For my own work, IEEE double precision is typically more than adequate, but it can be too easy to dismiss innacuracies as due to rounding errors when, in fact, there is a bug that should be addressed.
Mark Whirdy
Mark Whirdy on 7 Jul 2012
Hi Malcolm For my own application, I'm not too concerned with machine/truncation error (since financial modelling involves estimation, overfitting and misspecification aspects which far far outweigh this in my view). I agree Matlab does make an accuracy/speed tradeoff but some kind of tradeoff is an inevitability in all languages I think (bugfreeness & usability being the other dimensions of this tradeoff). The difference between Matlab and open R scripts is that I have the confidence of knowing that code has been checked multiple times by a team, and that they have full accountability for this - so I'm confident it has the best chance of being bug-free (and finding a tradeoff that adheres to a uniform approach rather than R which is big unknown). I recently attended a presentation by Jos Martin in mathworks where he describes their philosophy to development (maybe you'll find it interesting?).
Malcolm Lidierth
Malcolm Lidierth on 6 Jul 2012
@Jan
Thanks for this. Your FEX submission illustrates the advantage of open-source. Code available, documented and referenced. Therefore open to discussion/suggestion.

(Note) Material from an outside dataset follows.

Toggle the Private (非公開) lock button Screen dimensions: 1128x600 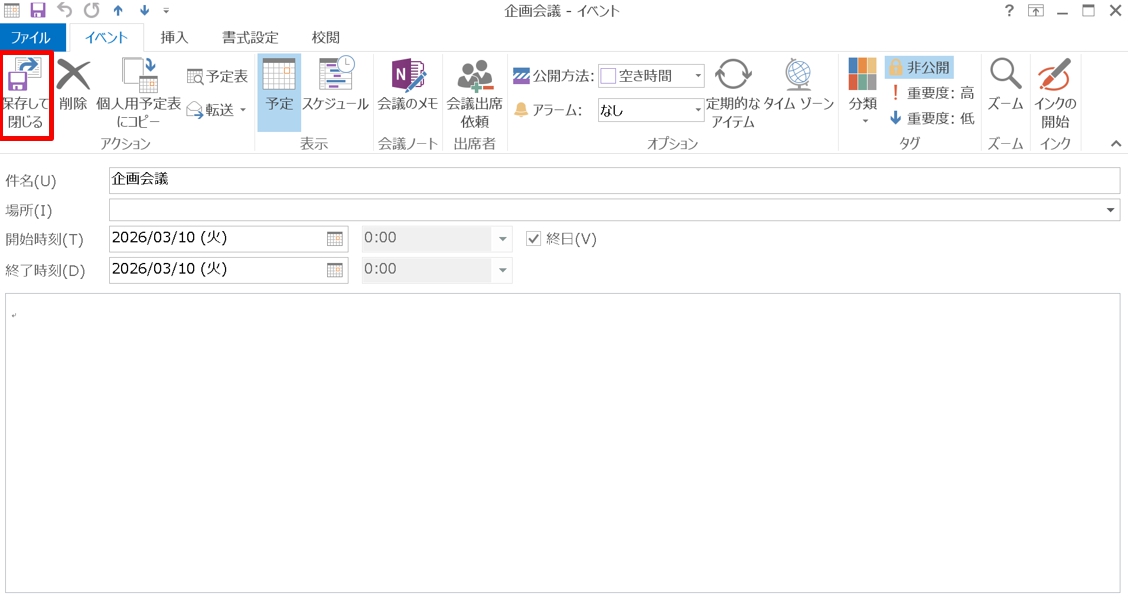click(918, 68)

Here's one suggestion: as commented in your code, there is a typo in the 2004 Ogita paper. It might be helpful flagging that on the FEX description - it would have saved me some head scratching.

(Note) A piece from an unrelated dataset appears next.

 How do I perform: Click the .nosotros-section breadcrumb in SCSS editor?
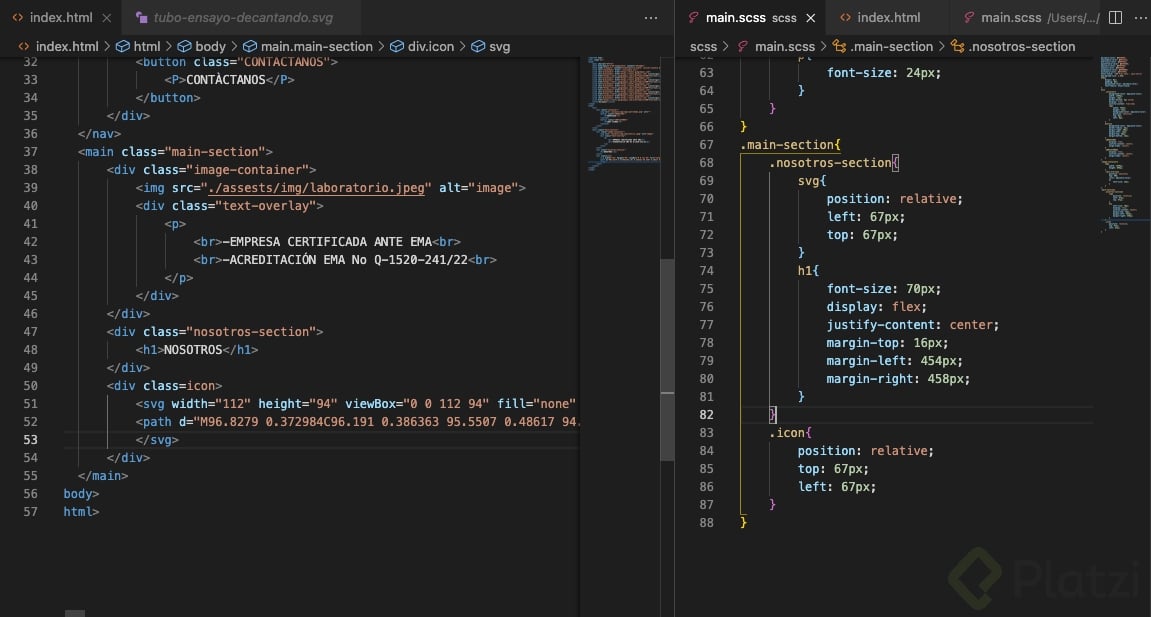(1021, 46)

PS A handy test of various algorithms is discussed at http://developers.sun.com/solaris/articles/fp_errors.html
Jan
Jan on 5 Jul 2012
Kahan's error compensation method is very nice. But the method to accumulate ina 128bit double described by Knuth is faster and remarkably more accurate, see http://www.mathworks.com/matlabcentral/fileexchange/26800-xsum.
Malcolm Lidierth
Malcolm Lidierth on 5 Jul 2012
"...if you have to take the time to run through it yourself..."
That is true for MATLAB too. It sometimes trades accuracy for speed, and when/how are not always documented. It also relies on third party products: "We rely on code generated by various C compilers and settings in various libraries, especially Intel's Math Kernel Library (MKL), that we do not control."( <http://www.mathworks.co.uk/support/solutions/en/data/1-79FEJH/index.html?solution=1-79FEJH>)
Take a simple sum:
>> x=rand(1,1000);
>> sum(x)==sum(fliplr(x))
ans =
0
So Kahan compensation is not being used. Is any?
In Octave you can select the 'extra' option. The docs tell us "For double precision inputs, 'extra' indicates that a more accurate algorithm than straightforward summation is to be used". It might of course be even more helpful if they also told us which.
Jan
Jan on 5 Jul 2012
While the argument of the netto income is reasonable, it is not exhaustive: TMW would sell more licenses, if Matlab is cheaper. A lot of users can aford a single release only, and because bugs are usually fixed by upgrading only, they obtain a limited stability only. So you get 2 scenarios:
  1. Matlab + 1 year service = 1000$ (fictive, absolute value does not matter here). With a budget of 2000$ for 2 years, a lab buys two licenses for 1 year, and lives with the old release including its bugs for the 2nd year.
  2. Matlab + 1 year service = 500$, lab has the same budget (of course): 2 licenses for 2 years are bought, TMW earns the same money, but the lab has a newer and more stable system in the 2nd year. And the free-lancer XY can afford such a license also => 500$ plus for TMW.
Therefore I do agree only (but at least) partially, that the netto income is a valid argument for the costs of the product.